## Kaynak:
Bugün, Zağnos Paşa'daki çay ocağında otururken bir dayı anlatmaya başladı:

"Oğlan lise 3'te okuyor. Bu yıl sadece kıyafetleri 2 bin lirayı buldu. Hergün 80 lira ulaşım, ayrıca 100 lira harçlık veriyorum. Yetmiyor diyor. Bir tost 70-80 lira olmuş, yetmez tabi! Dersaneye de yazdırdık. Her ay 10 bin lira da oraya ödeyeceğim. Şimdi bir de motor istiyorum diye tutturdu. İşler de bozuk, bakalım ne olacak... Gazeteciymişsin ya bilirsin sen ekonomi ne vakit düzelir."

Okul masraflarından dert yanan dayıya; "Boşu boşuna dersaneye gönderme. Her ay 10 bin liralık dolar al, at kenara. Çocuk okulu bitirince sermayesine katkı olsun..." önerisinde bulundum.

"Hiç olur mu öyle şey" diye başlayıp devam etti:

"Abi biz okuyamadık. Çocuk okusun adam olsun. Doktor, avukat, mühendis olursa kendini de, bizi de kurtarır. Masrafların altından nasıl kalkacağım, bilemiyorum ama katlanacağız artık. Ķöydeki babadan kalma diğer tarlayı da satarım."

Bir dokunmadım, ama bin ah işittim.

Sanki beni dert babası zannetti, anlattıkça anlattı.

Bazen laf arasına girip, susar belki diye gıcık sorular sordum.

"Çocuğun bir hedefi var mı, ne olmak istiyor dayı" dememle birlikte adamın tüm hayalleri bitti!

Gerçekle yüzleşti.

## Gösterilen Kayıtlar:
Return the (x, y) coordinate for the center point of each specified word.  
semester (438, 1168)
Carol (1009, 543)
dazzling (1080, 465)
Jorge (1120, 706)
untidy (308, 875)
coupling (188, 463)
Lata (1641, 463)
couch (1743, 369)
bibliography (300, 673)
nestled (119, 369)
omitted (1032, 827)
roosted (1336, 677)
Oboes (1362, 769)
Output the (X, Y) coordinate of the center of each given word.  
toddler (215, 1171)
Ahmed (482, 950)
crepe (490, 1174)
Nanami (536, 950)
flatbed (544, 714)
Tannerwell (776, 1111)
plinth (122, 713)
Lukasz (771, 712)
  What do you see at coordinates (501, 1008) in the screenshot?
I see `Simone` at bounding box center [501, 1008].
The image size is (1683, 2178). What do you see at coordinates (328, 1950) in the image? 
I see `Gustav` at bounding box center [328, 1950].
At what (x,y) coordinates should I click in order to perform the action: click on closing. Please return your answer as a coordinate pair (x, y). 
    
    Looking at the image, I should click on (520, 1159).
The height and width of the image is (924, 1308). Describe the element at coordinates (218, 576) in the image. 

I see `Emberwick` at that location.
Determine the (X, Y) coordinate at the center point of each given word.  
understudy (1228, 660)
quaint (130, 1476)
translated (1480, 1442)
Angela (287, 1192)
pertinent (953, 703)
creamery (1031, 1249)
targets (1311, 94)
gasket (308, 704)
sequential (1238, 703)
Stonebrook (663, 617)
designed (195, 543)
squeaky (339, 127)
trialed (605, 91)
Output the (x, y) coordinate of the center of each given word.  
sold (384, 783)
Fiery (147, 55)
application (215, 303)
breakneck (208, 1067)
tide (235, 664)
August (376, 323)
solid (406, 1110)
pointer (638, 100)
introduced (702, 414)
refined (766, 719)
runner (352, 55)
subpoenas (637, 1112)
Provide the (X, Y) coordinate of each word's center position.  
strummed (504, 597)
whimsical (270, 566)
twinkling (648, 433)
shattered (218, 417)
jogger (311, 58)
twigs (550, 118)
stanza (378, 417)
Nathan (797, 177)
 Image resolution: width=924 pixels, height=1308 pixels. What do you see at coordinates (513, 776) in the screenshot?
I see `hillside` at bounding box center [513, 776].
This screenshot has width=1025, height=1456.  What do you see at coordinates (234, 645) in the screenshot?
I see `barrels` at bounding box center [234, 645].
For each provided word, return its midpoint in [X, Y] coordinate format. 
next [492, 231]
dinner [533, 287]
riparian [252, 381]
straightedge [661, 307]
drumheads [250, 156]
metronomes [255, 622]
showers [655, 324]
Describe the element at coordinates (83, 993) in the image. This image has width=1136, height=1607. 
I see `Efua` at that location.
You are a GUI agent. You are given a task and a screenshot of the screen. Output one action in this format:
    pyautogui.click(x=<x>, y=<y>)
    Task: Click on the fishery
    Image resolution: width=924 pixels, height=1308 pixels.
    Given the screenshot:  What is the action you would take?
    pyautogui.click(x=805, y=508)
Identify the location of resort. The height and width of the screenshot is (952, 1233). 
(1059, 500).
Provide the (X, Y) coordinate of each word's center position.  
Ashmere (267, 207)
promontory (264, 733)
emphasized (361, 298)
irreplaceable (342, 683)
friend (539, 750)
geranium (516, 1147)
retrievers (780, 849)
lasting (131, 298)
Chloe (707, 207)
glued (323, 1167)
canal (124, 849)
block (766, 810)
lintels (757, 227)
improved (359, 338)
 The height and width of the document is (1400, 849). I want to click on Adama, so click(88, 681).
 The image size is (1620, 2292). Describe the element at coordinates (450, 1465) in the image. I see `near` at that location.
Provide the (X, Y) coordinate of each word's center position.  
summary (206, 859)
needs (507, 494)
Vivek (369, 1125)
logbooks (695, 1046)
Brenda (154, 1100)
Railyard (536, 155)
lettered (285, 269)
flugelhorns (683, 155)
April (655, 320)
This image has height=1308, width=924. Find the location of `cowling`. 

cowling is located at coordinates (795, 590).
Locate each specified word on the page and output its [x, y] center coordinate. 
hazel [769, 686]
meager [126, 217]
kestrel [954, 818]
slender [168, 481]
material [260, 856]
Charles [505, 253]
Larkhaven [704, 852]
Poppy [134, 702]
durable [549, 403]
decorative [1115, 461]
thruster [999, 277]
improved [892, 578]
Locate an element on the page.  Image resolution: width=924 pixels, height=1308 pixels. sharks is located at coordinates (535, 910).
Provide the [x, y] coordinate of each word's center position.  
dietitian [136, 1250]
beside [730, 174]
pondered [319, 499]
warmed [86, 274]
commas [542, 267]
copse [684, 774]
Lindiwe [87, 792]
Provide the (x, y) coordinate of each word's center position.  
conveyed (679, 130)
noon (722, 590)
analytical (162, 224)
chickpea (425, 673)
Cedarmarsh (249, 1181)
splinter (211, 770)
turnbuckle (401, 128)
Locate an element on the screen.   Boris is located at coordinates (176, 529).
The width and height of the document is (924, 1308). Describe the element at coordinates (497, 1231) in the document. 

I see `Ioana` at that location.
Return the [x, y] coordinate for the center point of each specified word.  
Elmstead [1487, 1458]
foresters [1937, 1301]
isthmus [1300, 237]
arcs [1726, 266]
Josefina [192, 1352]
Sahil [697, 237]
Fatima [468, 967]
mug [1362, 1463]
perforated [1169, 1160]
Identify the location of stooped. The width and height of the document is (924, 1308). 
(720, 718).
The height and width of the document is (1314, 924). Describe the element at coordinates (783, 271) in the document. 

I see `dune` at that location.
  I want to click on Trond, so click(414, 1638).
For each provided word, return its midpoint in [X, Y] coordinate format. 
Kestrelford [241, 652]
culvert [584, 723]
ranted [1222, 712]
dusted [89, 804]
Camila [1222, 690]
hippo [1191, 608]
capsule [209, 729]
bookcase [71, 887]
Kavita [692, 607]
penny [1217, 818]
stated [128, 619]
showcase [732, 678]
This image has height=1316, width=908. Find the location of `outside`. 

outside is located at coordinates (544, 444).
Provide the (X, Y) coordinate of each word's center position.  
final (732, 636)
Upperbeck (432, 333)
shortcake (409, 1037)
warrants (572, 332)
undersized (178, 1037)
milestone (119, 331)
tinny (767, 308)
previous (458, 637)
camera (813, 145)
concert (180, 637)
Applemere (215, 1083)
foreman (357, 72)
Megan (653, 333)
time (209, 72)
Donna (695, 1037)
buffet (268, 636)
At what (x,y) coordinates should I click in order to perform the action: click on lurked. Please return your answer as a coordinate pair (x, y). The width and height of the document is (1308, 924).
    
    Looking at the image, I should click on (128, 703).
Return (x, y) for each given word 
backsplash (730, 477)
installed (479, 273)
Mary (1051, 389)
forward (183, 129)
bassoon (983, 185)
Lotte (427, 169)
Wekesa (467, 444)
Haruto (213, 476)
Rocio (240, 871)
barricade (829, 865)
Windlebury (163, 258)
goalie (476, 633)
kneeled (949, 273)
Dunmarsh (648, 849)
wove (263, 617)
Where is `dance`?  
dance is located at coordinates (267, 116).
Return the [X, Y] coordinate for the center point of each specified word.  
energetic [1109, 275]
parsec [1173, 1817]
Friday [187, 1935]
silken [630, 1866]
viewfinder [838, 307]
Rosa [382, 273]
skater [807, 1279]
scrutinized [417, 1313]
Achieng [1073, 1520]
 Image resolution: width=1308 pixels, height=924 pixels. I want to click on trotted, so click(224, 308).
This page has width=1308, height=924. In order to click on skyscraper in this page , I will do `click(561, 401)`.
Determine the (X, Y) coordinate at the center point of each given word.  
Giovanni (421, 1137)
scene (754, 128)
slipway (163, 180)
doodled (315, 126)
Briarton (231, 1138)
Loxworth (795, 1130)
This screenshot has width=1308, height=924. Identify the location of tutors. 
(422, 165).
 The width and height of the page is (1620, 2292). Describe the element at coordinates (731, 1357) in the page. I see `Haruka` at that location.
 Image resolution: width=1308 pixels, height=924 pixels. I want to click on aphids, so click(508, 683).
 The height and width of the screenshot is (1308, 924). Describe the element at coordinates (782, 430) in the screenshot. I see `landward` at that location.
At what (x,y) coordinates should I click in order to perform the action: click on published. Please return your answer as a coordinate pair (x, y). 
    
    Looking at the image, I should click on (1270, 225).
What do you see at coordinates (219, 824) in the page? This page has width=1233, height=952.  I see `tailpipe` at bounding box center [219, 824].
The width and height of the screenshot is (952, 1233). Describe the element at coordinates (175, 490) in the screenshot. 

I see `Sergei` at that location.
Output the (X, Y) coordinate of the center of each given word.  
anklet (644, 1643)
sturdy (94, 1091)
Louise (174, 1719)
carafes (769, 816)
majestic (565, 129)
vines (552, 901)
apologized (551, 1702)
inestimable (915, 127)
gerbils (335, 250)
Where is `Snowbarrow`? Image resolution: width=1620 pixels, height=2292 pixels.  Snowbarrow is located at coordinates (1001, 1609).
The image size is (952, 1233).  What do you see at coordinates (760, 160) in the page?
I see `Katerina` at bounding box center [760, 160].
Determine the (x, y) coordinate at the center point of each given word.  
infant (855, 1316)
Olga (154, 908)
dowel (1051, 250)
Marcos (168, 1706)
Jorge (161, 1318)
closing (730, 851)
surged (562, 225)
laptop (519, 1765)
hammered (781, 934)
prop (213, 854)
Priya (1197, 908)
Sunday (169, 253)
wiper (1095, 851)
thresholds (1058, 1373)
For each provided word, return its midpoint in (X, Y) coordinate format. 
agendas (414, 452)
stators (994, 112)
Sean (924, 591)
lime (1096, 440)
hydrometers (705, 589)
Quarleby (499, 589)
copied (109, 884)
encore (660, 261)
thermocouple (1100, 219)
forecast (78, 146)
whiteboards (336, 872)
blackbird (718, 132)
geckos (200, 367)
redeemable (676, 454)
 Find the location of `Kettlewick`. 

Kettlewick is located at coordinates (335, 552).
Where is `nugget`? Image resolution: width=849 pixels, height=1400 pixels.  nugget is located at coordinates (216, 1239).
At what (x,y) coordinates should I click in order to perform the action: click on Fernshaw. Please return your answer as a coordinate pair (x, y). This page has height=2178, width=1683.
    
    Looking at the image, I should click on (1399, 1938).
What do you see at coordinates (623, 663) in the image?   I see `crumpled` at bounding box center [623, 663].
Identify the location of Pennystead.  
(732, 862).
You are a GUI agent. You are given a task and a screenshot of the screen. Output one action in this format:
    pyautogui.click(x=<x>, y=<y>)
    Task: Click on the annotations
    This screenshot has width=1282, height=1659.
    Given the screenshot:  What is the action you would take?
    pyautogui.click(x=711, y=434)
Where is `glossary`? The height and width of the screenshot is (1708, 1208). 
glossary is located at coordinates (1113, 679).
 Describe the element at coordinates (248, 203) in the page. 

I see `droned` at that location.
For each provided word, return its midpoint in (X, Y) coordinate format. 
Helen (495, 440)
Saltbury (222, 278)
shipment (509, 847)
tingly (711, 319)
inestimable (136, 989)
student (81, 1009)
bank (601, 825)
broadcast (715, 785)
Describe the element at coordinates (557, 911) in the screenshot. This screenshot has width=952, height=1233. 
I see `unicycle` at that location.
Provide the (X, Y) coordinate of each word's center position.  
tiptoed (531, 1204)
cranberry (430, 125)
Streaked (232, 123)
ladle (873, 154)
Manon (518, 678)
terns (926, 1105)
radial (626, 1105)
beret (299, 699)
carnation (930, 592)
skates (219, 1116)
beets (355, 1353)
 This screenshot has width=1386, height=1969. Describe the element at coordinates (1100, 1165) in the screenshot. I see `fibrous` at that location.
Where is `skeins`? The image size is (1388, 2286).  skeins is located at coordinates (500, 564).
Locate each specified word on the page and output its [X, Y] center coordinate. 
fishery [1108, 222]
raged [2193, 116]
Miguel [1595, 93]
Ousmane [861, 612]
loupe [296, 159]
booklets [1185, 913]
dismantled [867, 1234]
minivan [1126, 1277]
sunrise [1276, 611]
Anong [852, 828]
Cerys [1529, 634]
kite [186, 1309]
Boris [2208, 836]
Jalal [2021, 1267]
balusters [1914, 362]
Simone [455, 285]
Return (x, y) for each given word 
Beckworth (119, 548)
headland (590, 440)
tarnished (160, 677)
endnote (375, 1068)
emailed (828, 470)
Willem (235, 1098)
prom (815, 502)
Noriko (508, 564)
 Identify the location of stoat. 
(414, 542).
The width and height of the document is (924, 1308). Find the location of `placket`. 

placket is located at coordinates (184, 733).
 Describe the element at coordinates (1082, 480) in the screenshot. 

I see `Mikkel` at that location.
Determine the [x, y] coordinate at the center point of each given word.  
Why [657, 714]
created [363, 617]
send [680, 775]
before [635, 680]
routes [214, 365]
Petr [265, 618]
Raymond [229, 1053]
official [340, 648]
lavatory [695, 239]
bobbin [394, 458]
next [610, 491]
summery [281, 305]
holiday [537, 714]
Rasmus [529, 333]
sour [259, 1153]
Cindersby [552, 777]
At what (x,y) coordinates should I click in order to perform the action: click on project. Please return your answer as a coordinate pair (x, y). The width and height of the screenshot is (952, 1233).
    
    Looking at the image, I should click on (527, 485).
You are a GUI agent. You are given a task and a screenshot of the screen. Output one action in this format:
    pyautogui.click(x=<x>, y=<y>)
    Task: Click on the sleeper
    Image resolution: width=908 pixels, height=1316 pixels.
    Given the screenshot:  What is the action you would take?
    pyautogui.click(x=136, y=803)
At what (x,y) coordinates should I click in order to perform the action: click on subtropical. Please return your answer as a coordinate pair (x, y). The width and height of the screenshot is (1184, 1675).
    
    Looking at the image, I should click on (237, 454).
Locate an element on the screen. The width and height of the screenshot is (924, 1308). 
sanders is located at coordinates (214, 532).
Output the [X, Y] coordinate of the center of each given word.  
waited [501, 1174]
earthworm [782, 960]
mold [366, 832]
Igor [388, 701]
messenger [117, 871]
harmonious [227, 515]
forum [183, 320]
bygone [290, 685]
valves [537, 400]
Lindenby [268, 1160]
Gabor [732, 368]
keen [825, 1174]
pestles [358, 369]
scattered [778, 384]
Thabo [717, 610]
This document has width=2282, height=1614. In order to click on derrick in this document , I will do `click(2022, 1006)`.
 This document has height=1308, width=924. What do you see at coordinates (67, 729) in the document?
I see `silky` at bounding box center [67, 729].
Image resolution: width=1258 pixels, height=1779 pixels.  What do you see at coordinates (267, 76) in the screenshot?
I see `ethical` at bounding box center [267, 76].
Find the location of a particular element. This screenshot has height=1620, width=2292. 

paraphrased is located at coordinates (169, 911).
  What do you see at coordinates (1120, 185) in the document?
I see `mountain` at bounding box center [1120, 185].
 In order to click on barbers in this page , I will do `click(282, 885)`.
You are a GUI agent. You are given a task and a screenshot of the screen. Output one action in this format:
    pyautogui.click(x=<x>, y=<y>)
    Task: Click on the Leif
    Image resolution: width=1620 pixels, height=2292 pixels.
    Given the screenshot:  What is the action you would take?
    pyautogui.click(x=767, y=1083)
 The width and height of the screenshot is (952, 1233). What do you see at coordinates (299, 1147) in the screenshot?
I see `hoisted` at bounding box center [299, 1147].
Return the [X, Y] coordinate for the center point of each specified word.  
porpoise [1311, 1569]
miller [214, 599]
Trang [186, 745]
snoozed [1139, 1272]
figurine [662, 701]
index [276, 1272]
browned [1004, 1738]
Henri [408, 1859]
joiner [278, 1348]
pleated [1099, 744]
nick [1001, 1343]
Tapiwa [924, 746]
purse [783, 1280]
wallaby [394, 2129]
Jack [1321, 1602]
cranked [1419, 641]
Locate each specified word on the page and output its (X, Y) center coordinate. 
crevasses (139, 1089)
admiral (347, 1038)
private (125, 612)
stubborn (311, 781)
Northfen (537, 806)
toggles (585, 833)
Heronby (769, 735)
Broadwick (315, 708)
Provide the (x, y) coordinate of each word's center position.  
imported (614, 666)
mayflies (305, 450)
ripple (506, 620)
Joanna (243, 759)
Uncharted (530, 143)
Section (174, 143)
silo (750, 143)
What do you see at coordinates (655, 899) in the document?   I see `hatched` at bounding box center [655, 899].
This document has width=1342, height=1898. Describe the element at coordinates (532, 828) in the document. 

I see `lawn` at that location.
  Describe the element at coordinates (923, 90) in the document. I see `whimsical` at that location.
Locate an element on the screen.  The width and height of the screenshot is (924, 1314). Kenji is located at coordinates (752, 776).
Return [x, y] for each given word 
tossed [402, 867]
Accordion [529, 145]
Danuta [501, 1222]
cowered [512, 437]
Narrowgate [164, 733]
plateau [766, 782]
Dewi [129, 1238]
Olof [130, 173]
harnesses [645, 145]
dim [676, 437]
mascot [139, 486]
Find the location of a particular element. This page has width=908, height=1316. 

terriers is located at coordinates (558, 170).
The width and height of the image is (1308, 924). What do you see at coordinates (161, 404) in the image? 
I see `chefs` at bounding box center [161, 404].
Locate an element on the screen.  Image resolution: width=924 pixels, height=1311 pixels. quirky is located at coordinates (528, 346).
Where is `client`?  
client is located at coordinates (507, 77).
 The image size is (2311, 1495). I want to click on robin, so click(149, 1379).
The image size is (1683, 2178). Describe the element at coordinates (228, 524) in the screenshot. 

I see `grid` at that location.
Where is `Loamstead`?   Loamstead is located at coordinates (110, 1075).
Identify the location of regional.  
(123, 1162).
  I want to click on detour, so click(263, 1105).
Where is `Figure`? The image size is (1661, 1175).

## İstenen Görevler:
a - Şu ifadelerin kaynak metinle uyuşup uyuşmadığını evet ya da hayır diye belirtin ve her birini kararlaştıran sözleri metinden aynen alıntılayın: (i) Dayının oğlu lise 3'te okumaktadır. (ii) Dayı oğluna her gün 100 lira ulaşım parası vermektedir. (iii) Dayı, dersane yerine her ay dolar alma önerisini kabul etmiştir.
b - Kaynak metinde "Okul masraflarından dert" sözlerinden başlayarak "zannetti, anlattıkça anlattı." sözlerine kadar uzanan bölümün tamamını harfi harfine yazıya geçirin.

## Görev Yanıtları:
a -
(i) Evet: "Oğlan lise 3'te okuyor."
(ii) Hayır: "Hergün 80 lira ulaşım, ayrıca 100 lira harçlık veriyorum."
(iii) Hayır: "Hiç olur mu öyle şey"

b -
Okul masraflarından dert yanan dayıya; "Boşu boşuna dersaneye gönderme. Her ay 10 bin liralık dolar al, at kenara. Çocuk okulu bitirince sermayesine katkı olsun..." önerisinde bulundum.

"Hiç olur mu öyle şey" diye başlayıp devam etti:

"Abi biz okuyamadık. Çocuk okusun adam olsun. Doktor, avukat, mühendis olursa kendini de, bizi de kurtarır. Masrafların altından nasıl kalkacağım, bilemiyorum ama katlanacağız artık. Ķöydeki babadan kalma diğer tarlayı da satarım."

Bir dokunmadım, ama bin ah işittim.

Sanki beni dert babası zannetti, anlattıkça anlattı.